FIGURE 5.

MRTF-A interacts with RelA and RelB. To explore if MRTF-A binds RelA and RelB, we performed co-immunoprecipitations followed by dot blotting (A). Lysates from cells where MRTF-A was overexpressed were incubated with control resin and with MRTF-A-antibody-conjugated resin. Flow through (FC: flow through control; FM: flow through MRTF-A) from both columns contained RelA, RelB, and MRTF-A. RelA, RelB and MRTF-A were moreover detectable in the eluate from the MRTF-A column (EM: eluate MRTF-A) but in the in the eluate from the control column (EC: eluate control). Western blotting (B) of the eluates showed the RelA band at the expected molecular weight.

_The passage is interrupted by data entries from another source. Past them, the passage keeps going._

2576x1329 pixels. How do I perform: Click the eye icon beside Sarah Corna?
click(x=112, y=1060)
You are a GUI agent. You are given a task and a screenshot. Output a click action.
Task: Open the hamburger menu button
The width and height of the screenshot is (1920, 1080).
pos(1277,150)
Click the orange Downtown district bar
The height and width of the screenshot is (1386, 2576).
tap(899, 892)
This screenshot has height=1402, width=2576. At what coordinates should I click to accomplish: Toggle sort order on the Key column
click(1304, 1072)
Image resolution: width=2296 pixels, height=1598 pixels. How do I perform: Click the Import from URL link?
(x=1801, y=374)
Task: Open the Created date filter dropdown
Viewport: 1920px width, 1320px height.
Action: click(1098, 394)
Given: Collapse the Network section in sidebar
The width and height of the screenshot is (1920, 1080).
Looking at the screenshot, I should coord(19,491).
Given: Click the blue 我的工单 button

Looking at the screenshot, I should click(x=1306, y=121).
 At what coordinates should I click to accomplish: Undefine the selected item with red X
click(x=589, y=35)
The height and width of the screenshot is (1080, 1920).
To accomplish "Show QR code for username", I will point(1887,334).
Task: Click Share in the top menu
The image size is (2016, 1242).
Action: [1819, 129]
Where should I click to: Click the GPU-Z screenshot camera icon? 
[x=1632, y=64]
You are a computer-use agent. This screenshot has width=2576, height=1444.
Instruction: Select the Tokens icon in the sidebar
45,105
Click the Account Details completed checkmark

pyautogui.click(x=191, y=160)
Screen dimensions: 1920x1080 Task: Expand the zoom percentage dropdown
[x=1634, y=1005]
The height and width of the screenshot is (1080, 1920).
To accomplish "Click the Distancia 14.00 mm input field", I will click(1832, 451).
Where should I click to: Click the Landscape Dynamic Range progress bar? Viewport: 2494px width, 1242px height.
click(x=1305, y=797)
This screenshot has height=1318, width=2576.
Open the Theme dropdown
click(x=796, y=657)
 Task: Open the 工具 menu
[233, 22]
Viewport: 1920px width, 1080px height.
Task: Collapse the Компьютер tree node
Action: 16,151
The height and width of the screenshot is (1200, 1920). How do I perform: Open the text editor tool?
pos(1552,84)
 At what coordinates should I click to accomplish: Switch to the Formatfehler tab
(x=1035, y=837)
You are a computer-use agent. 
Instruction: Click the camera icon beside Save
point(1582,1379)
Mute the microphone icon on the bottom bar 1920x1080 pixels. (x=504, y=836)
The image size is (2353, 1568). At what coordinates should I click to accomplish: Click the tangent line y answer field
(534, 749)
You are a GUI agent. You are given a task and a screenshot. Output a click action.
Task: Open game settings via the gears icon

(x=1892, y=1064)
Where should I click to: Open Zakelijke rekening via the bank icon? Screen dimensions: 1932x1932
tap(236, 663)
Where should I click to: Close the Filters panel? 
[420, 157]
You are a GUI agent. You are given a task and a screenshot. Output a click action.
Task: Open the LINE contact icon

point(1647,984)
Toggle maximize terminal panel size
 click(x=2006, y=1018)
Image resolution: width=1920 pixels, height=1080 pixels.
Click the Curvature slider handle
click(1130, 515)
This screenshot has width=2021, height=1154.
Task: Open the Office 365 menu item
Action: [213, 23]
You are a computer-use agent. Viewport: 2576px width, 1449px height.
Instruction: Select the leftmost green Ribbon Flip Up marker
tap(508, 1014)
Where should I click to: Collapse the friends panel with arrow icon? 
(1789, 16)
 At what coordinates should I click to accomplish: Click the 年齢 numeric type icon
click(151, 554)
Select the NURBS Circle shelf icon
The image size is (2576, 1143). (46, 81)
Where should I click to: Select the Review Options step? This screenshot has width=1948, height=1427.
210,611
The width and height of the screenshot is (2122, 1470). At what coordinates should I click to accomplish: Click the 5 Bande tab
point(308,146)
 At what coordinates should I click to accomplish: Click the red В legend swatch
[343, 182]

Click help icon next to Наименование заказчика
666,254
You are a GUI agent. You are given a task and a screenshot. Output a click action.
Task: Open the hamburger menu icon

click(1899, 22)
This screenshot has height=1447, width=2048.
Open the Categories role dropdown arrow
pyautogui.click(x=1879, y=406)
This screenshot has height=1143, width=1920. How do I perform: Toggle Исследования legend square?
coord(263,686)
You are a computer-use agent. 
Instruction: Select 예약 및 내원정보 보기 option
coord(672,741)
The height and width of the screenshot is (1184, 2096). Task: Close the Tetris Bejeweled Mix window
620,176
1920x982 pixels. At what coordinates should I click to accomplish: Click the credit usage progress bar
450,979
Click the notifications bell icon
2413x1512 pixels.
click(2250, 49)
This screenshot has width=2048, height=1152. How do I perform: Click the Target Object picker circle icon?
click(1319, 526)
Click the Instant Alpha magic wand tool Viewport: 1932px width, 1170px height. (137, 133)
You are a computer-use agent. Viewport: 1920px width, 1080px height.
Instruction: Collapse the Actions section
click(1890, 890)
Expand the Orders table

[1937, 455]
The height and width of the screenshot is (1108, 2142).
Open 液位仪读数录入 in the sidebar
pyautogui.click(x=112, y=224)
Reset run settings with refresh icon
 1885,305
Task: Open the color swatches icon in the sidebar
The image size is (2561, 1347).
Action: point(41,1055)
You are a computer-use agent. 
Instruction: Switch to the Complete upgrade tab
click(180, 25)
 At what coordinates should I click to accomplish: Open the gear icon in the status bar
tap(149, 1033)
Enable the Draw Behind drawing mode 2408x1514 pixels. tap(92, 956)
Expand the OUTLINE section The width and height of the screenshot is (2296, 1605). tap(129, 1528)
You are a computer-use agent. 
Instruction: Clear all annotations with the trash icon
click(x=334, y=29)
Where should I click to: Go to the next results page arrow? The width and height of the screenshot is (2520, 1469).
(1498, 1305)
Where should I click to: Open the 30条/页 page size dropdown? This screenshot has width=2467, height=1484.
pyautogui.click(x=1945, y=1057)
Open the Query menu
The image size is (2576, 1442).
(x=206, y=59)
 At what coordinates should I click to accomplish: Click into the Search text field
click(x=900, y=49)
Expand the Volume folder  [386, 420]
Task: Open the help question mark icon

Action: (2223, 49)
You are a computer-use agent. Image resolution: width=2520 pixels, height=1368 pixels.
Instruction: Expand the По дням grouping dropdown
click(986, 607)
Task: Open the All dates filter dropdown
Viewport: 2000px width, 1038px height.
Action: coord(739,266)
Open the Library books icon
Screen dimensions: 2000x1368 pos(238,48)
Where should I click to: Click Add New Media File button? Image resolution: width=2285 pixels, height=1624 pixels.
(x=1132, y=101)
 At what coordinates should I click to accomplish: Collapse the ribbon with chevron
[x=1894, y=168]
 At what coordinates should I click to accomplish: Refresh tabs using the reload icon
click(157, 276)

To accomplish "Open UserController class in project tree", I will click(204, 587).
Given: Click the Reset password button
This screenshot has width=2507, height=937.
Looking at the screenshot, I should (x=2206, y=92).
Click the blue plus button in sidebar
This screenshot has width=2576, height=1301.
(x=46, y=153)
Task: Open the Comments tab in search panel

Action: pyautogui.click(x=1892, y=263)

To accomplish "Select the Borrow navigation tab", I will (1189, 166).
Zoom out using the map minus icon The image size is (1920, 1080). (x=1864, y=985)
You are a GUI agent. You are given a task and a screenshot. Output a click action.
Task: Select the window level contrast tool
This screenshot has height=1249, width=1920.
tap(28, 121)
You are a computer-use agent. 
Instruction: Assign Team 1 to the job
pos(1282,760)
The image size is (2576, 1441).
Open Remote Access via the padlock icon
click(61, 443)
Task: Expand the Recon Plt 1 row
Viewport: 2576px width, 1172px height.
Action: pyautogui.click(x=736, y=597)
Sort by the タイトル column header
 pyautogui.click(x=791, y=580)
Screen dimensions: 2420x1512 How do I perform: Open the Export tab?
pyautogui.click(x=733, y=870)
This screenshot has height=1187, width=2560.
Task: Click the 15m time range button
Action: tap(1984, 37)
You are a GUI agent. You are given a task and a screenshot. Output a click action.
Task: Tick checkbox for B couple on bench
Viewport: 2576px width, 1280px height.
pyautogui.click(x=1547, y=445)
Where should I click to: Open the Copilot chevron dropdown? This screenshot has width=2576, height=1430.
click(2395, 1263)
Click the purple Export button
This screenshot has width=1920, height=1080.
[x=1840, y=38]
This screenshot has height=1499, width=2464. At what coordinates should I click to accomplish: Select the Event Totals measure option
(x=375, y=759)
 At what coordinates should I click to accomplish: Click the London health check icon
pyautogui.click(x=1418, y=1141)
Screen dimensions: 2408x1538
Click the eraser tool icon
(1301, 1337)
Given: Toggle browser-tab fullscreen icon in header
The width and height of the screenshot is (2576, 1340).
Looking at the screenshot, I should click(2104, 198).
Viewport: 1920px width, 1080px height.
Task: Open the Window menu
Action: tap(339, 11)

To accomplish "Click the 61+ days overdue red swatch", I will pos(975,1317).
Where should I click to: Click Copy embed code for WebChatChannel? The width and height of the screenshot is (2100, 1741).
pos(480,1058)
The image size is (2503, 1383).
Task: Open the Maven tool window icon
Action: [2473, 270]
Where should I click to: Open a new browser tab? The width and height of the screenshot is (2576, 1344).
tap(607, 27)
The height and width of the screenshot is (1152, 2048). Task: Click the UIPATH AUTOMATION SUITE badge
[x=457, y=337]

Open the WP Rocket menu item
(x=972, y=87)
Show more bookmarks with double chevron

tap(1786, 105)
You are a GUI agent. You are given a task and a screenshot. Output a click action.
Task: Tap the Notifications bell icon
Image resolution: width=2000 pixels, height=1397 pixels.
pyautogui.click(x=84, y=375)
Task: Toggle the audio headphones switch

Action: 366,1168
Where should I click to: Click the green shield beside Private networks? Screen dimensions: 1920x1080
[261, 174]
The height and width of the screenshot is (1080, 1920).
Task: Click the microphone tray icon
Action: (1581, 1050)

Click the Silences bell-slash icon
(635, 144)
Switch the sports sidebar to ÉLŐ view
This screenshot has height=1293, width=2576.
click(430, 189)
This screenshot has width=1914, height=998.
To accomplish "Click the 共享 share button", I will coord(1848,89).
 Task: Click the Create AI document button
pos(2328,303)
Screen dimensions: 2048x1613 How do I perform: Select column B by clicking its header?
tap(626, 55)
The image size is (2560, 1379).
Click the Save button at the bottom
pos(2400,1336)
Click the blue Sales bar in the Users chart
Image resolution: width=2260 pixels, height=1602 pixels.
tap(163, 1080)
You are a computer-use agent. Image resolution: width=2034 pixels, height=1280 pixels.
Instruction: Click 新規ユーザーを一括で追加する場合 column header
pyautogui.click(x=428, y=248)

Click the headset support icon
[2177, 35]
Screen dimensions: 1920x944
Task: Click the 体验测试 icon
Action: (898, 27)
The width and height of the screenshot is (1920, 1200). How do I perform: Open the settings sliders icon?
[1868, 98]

These findings support a model where MRTF binding to Rel proteins suppresses inflammation (C). (C) Also depicts the hypothesis that RelA suppression, by glucocorticoid receptor stimulation or silencing, should mitigate inflammatory suppression by MRTF-A. (D,E) Test this hypothesis using dexamethasone (glucocorticoid receptor agonist, 3 μM) or short hairpin silencing (200 MOI of shRELA). For the experiments in (D,E), the fold repression is given. Independent testing showed that the fold repression of CCL2 and IL1B by MRTF-A was reduced by dexamethasone. In contrast, fold suppression of CXCL8 and IL6 was unaffected. For RelA silencing, CXCL8 and IL6 suppression by MRTF-A were significantly reduced, but the overall effect, where MRTF-A suppression of inflammation was reduced by ≈25%, was also significant. *P < 0.05, **P < 0.01, ***P < 0.001, ****P < 0.0001.